La crise Suisse-Libye décryptée par SAS


Pour comprendre les relations internationales, il faut peut-être mieux se fier à Gérard de Villiers, le père de SAS, qu’à Hans-Rudolf Merz (*). Et chercher les raisons de la haine de Kadhafi pour la Suisse du côté de Saint-Gall.

PAR IAN HAMEL

Marko Linge, l’agent secret viril de SAS, a-t-il laissé sa libido au vestiaire? Dans l’un des derniers polars de la série, intitulé « La filière suisse », on doit attendre la page 33 pour que Liza enlève sa petite culotte et lui glisse à l’oreille « Tu vas bien me baiser ! Et après tu me prendras par le cul. J’adore». Habituellement, dès le premier chapitre, notre espion a déjà manqué de respect à une bonne demi douzaine de créatures qui ne demandaient que ça. Il est vrai que l’histoire se déroule en Suisse, où tout prend un peu plus de temps qu’ailleurs.

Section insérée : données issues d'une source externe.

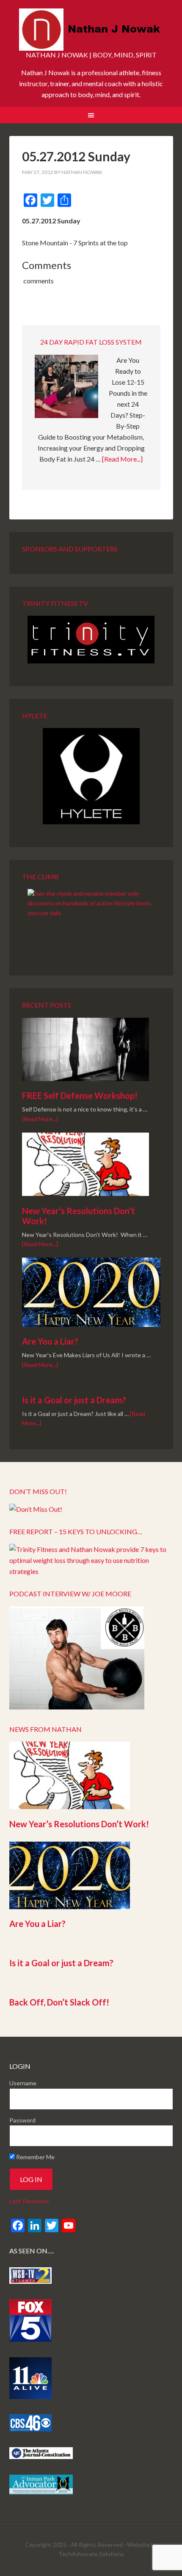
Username (22, 2083)
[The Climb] (91, 921)
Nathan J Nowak (91, 29)
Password (22, 2120)
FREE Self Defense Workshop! (80, 1095)
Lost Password (29, 2200)
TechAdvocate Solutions (91, 2553)
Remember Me (35, 2156)
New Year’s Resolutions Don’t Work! (79, 1824)
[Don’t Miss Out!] (35, 1509)
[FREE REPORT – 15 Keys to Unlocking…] (91, 1571)
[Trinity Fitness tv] (91, 639)
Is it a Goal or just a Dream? (74, 1400)
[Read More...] (122, 459)
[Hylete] (91, 776)
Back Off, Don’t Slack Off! (59, 2002)
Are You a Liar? (50, 1341)
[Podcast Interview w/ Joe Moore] (76, 1707)
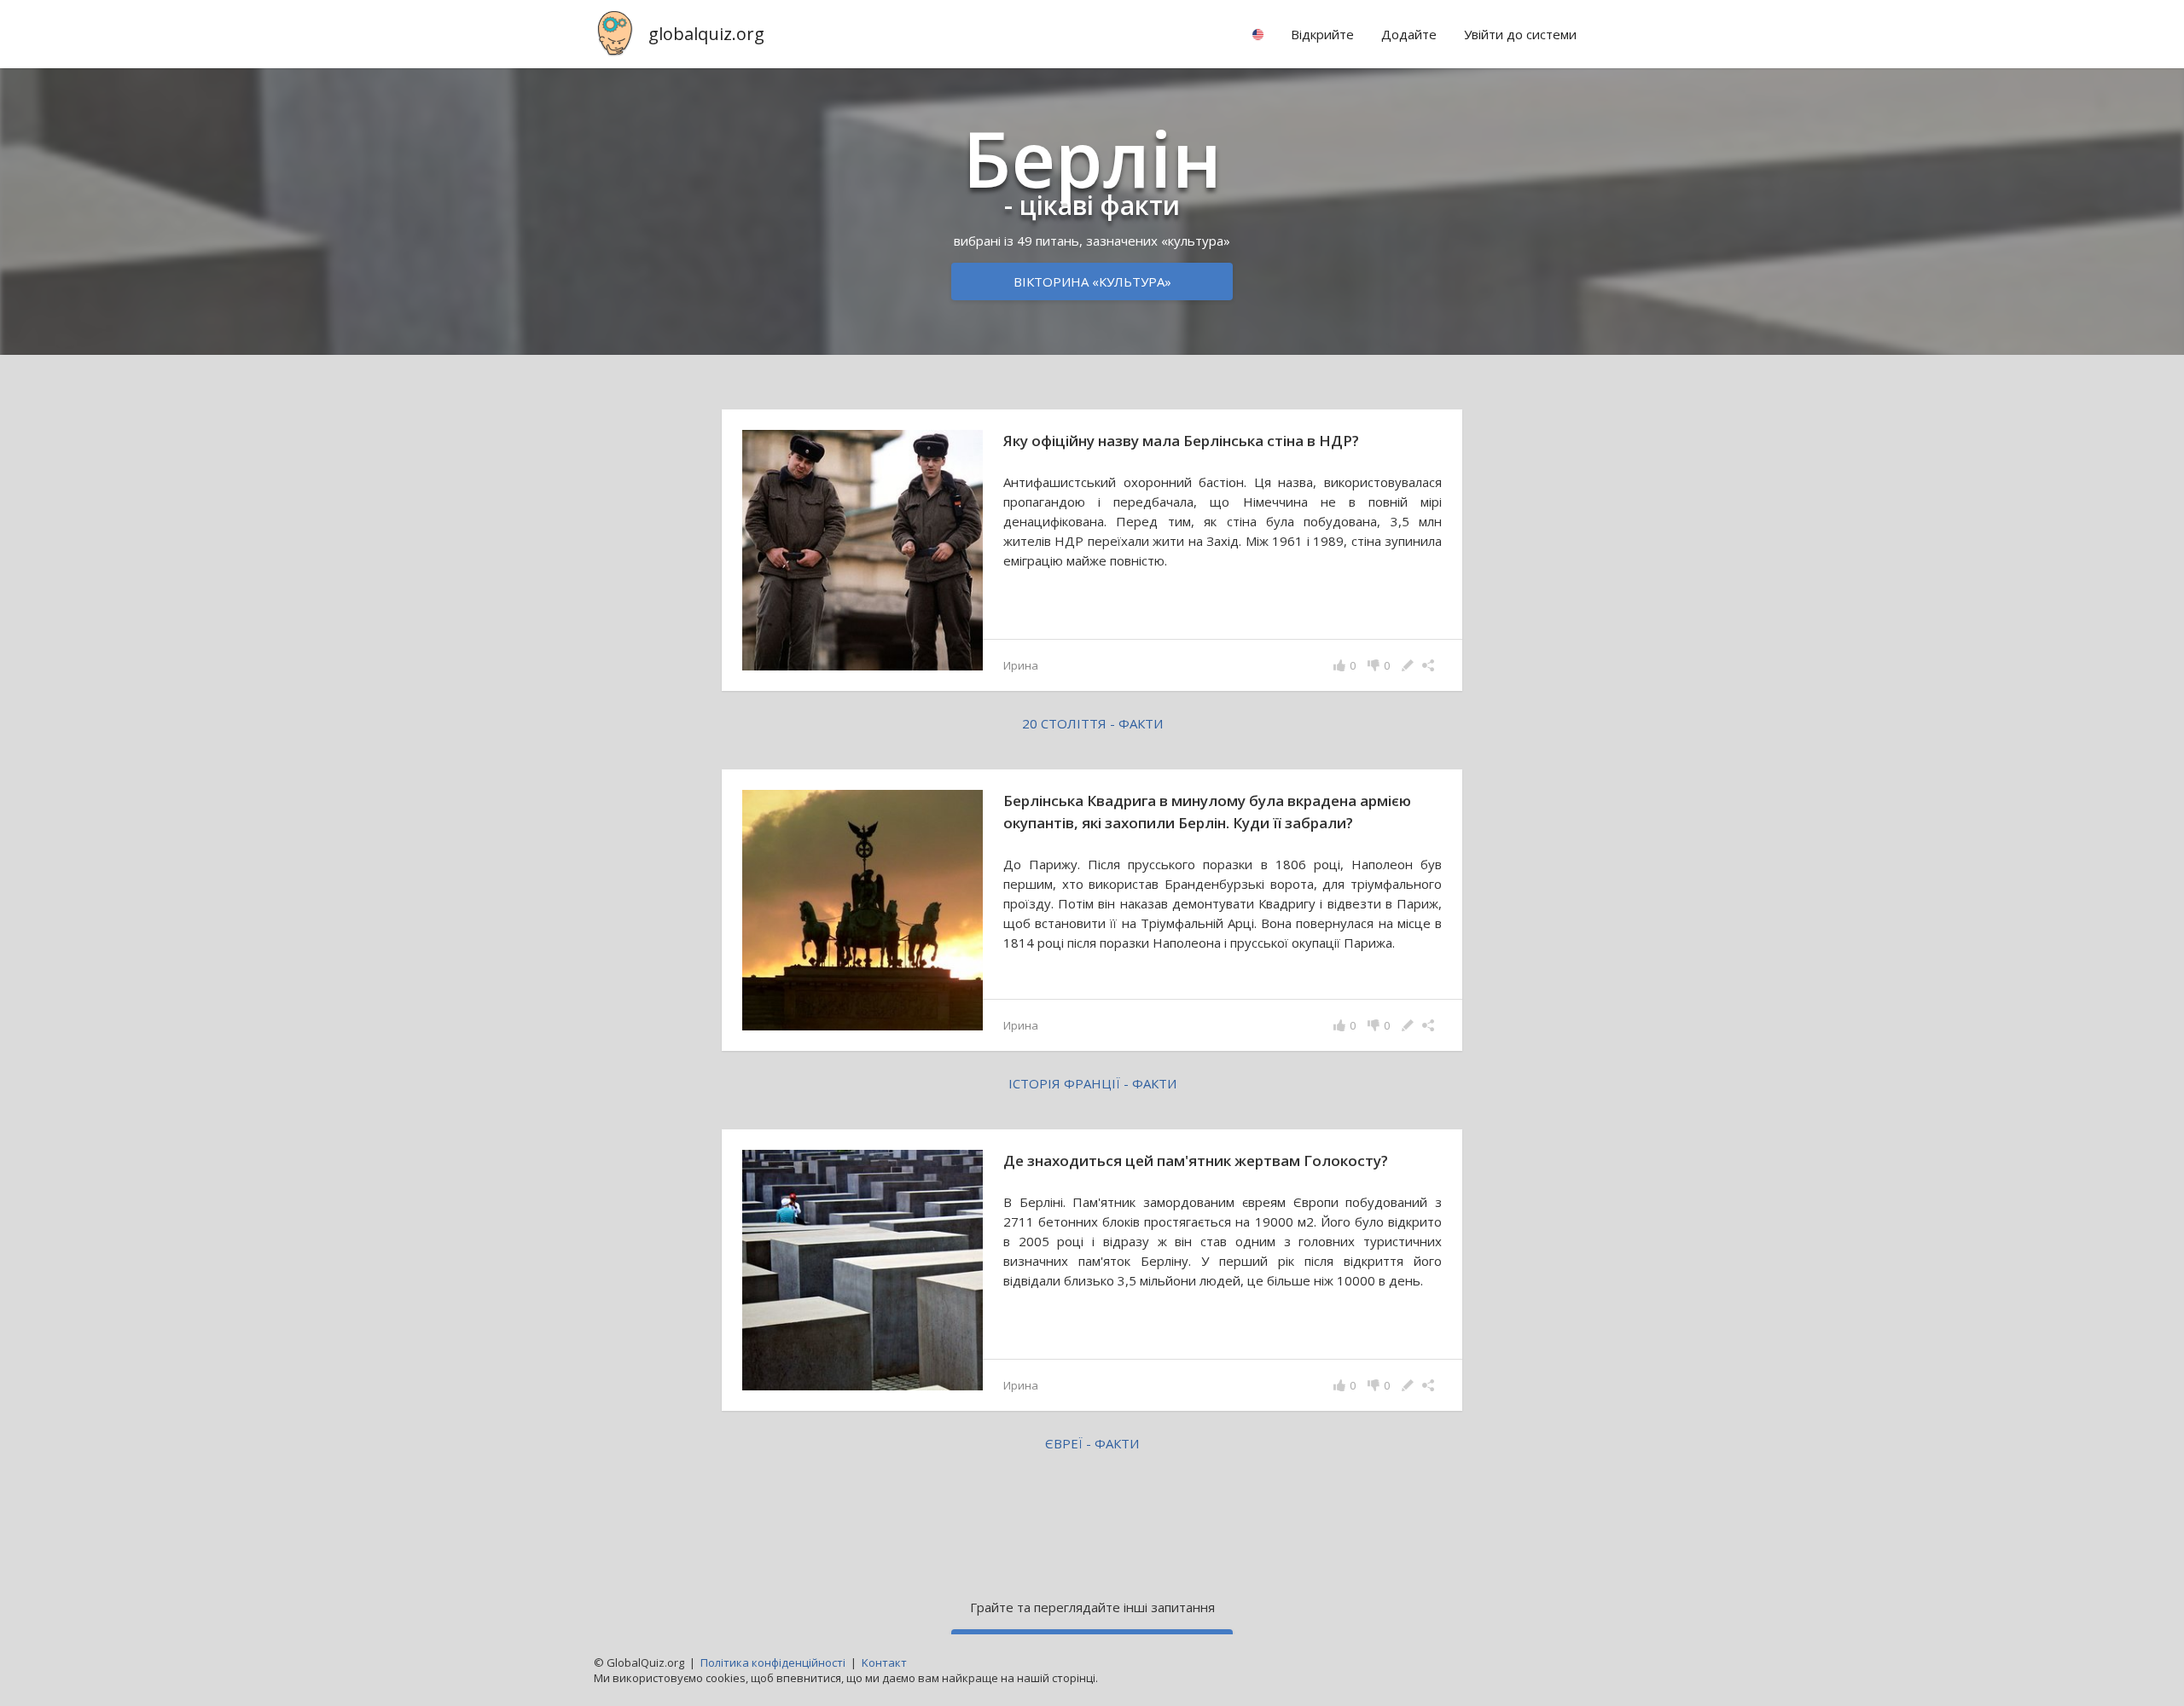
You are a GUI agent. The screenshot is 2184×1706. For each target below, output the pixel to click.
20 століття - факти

Qu’est ce qui pousse Gérard de Villiers à s’intéresser à la paisible Confédération? L’affaire Tinner, du nom de Friederich Tinner, ingénieur spécialiste du nucléaire, et de ses deux fils, Urs et Marco. Ils sont soupçonnés depuis des décennies d’aider les Etats voyous, du Pakistan à la Libye, en passant par l’Iran et la Corée du Nord, à se doter de la bombe atomique. Domiciliés dans le petit village de Haag, dans le canton de Saint-Gall, les Tinner étaient également arrosés par la CIA. Car il n’y a pas de petit profit.

Fourguer du matériel saboté

Comme à son habitude, Gérard de Villiers, qui n’a jamais caché ses contacts avec les services secrets, qu’ils soient français ou autres, part d’une histoire vraie pour construire son polar. Il y rajoute une bonne dose de sexe et de violence. Les Tinner deviennent les Kruger, et l’Iran, « qui est plus dans l’actualité » remplace la Libye. « La CIA se servait des Tinner d’une part pour pourrir les réseaux clandestins de l’atome, d’autre part pour fourguer à ces pays voyous du matériel saboté », explique Gérard de Villiers. N’est-ce pas là l’une des clés expliquant la haine que le colonel Kadhafi voue à la Suisse ?

Certes, il y a bien eu l’incident Hannibal Kadhafi, embastillé deux jours à Genève, mais cela n’explique tout de même pas que Tripoli ait pu garder pendant presque deux ans Max Göldi, un malheureux homme d’affaires suisse. Le maître de la Libye reprocherait aussi à Berne de s’être fait refiler, pour des millions de dollars, du matériel pourri. Finalement, pour comprendre les relations internationales, il vaut mieux lire SAS, c’est plus drôle et plus croustillant qu’un communiqué du Conseil fédéral.

De Villiers n’admire pas Obama

Comme à son habitude, Gérard de Villiers en profite pour balancer quelques petites vacheries sur le pays d’accueil. Il s’en prend surtout à la « sinistre » Suisse alémanique « grise et gaie comme un furoncle ». « C’est vrai que les Suisses allemands ne sont pas marrants. Ils sont sérieux, travailleurs, mais étroits d’esprit », lâche l’auteur, qui signe, à 81 ans, son 182éme polar. Et pour la route, il balance aussi une petite vacherie à « la télé suisse romande sans aucun intérêt ».

Depuis « La filière suisse », Gérard de Villiers, qui publie un polar par trimestre, a sorti « Renegade 1 » et « Renegade 2 », évoquant un attentat contre Barack Obama. Un président qu’il présente comme « un faux espoir ». Un politicien intelligent, habile, mais « un tigre de papier ».

(*) Gérard de Villiers, « La filière suisse. Le marché noir de la bombe iranienne », éditions Gérard de Villiers, 312 pages.